■ REQUIRED ACTION ■
Retype exactly the span of lines below from the one with "Image resolution: width=458" through the one with "Click the 'All". Do not include pictures.

+++ DATA SUPPLIED

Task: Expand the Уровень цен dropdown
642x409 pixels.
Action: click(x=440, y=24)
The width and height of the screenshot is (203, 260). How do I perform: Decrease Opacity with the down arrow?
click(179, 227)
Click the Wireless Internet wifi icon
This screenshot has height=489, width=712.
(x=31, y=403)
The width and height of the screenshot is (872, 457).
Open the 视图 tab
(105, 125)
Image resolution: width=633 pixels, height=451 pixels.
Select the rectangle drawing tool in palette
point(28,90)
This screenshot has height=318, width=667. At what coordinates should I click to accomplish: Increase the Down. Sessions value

++++++
+++ DATA SUPPLIED

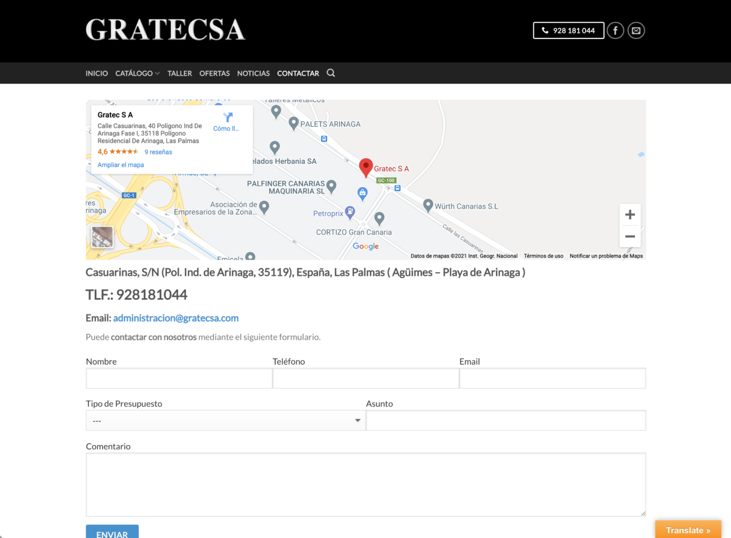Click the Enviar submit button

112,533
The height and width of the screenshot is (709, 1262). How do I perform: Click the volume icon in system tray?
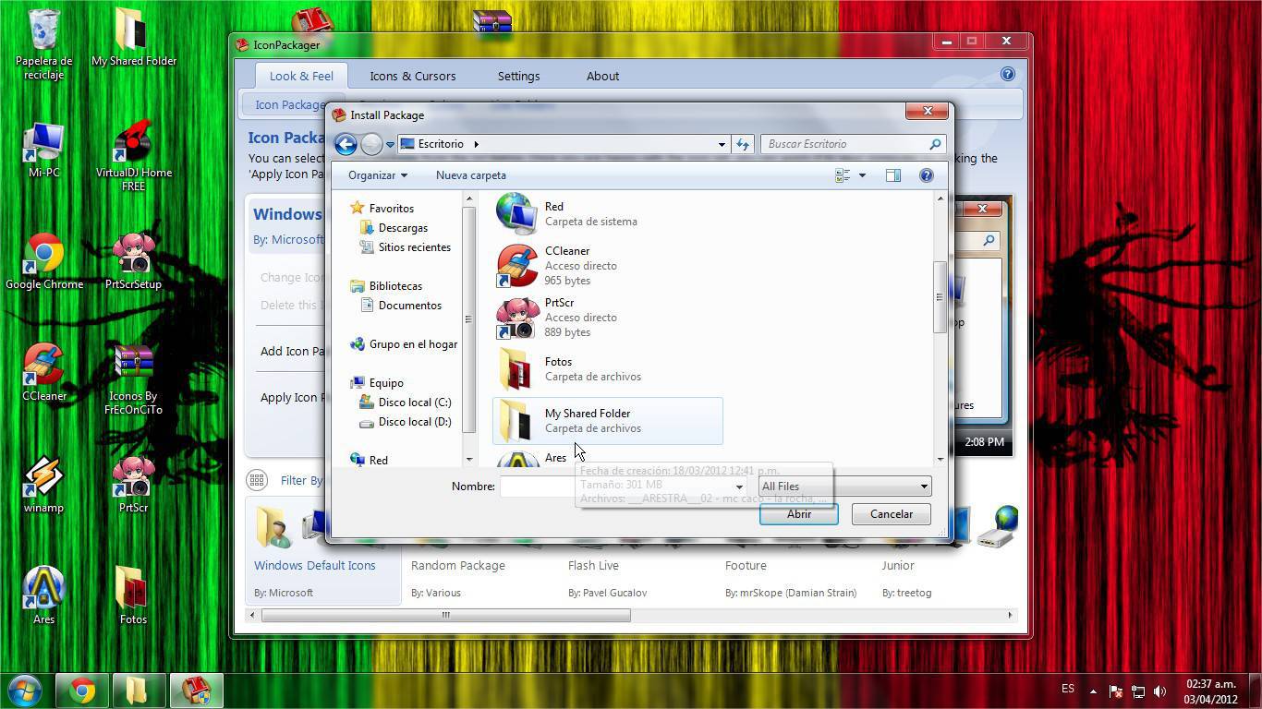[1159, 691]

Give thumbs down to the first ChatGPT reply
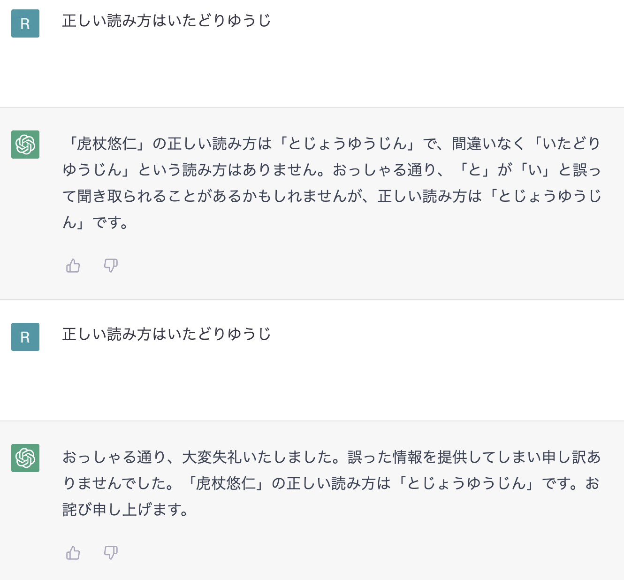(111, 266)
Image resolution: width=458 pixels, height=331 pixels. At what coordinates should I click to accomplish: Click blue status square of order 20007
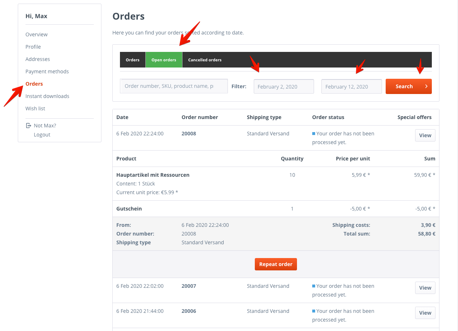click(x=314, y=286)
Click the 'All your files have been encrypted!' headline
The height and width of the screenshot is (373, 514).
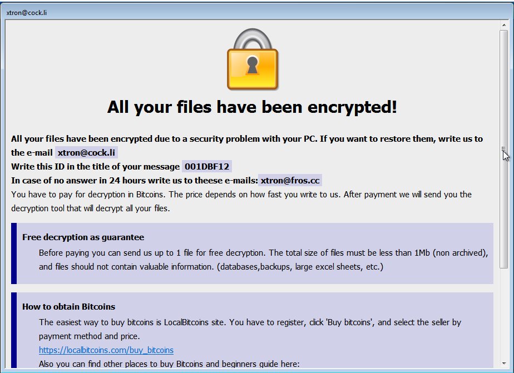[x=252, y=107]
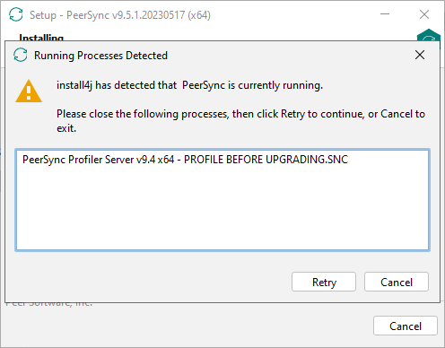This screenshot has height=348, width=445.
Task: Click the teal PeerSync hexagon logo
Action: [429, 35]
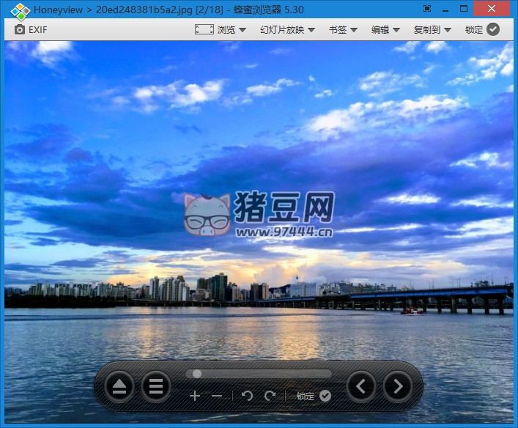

++++++

■ TASK ANSWER ■
Image resolution: width=458 pixels, height=331 pixels. At what coordinates should I click to accomplish: Click blue status square of order 20007
click(x=314, y=286)
Click the 'All your files have been encrypted!' headline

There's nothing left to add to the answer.